+++ PASSAGE PROVIDED

# United States & Canada Vacations Forums > Ski Country Forum >  >  if so this would be absolutely unprecedented......a friend of mine told me they got 65 inches of snow in April in Summit County and A Basins base is still over 4 feethttp://www.summitdaily.com/article

## MIke R

if so this would be absolutely unprecedented......

a friend of mine told me they got 65 inches of snow in April in Summit County and A Basins base is still over 4 feet

http://www.summitdaily.com/article/2...NEWS/104378424

----------


## rivertrash

Amazing.  They aren't talking about more skiing in Beaver Creek, but it did snow today and it's predicted for tomorrow.  Beaver Creek Golf Course opens Friday.

----------


## JB

05/21 I have not heard about Aspen re-opening, but they could.
75 degrees &amp; skiing would be a fun morning.

The valley is under a flood advisory. A lot of water coming down

----------


## MIke R

> 75 degrees &amp; skiing would be a fun morning.




having done it many times I can assure you it would indeed be a fun morning.....few things in life are more fun to do in my view......as the article stated  it was only in the discussion phase at Aspen....A Basin is still open and has great conditions...I hear they are closing next week so they can start on the project of sculpting the back bowls

----------


## LindaP

My son drove through there yesterday, and said the pass was still closed as of yesterday.....pissed he had to go around.....but its supposed to open soon? Meanwhile, he's still enjoying the backcounrty skiing!

++++++
+++ AVAILABLE DATA

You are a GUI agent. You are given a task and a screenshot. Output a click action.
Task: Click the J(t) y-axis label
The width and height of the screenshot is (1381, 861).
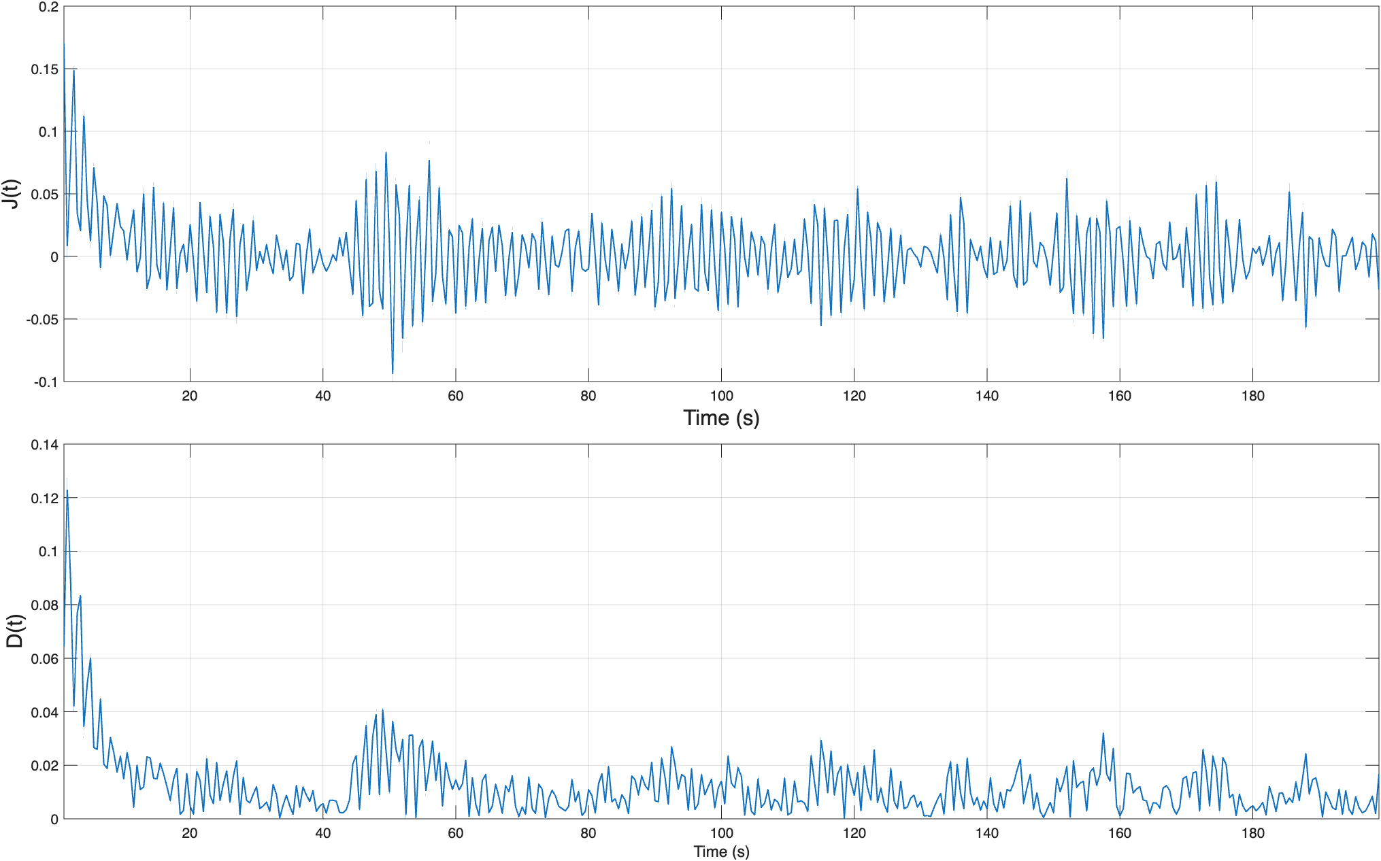[x=12, y=194]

++++++

▶ **WHAT TO DO**
a: In the ski forum thread, how much snow did Summit County reportedly get in April?
b: Write the next part of the ski forum thread, picking up after its final post.

▶ **RESPONSES FOR EACH TASK**
a: 65 inches

b:
----------


## MIke R

yeah other than July and August we just assume Independence is closed and go through Glenwood Springs and Basalt

----------


## JoshA

The pass usually opens early June but maybe not this year. Just below the top on the west side is a good place to park and do some skiing on freeheel gear. Also popular for snowboarders and downhillers with a car shuttle.

----------


## MIke R

> Also popular for snowboarders and downhillers with a car shuttle.



we did that a lot on Loveland pass....one of the best ever ski days I ever experienced was doing the car shuttle on Loveland Pass at night under a clear sky full moon night in deep powder

----------


## JoshA

That sounds cool, Miker - or, on most Colorado winter nights, downright cold. I get regular reports from my son on his backcountry adventures but he hasn't reported on night-time skiing (at least to me) except for the 24 hours of Keystone. He said he'll never do that again. He took a break this past weekend to run the Boulder Bolder and party. In that order, I think ;-)

----------


## LindaP

Hey Josh.....your son sounds like mine, check out www.primomo.blogspot.com   for his back country adventures!!!!

----------


## JoshA

Linda: Beautiful pics! My son doesn't blog but his friends do. They seem connected to tgr.com. Sounds like your son is looking to make outdoor adventure a job.

----------


## JoshA

Oops, I meant teton gravity research (www.tetongravity.com). Here is an exciting ski trail from their gallery:

----------


## MIke R

history has been made

lucky dogs!!!

http://www.summitdaily.com/article/2...NEWS/682753019

----------


## LindaP

Wow Josh, that is a really cool picture.....and so much for a slow winter!!! My son is at Mt. Rainier, and said they just got 3 feet...and some people got stranded(didn't have guides), one died , in a blizzard. Snow, just like water, can be fun  to play, but also unpredictable.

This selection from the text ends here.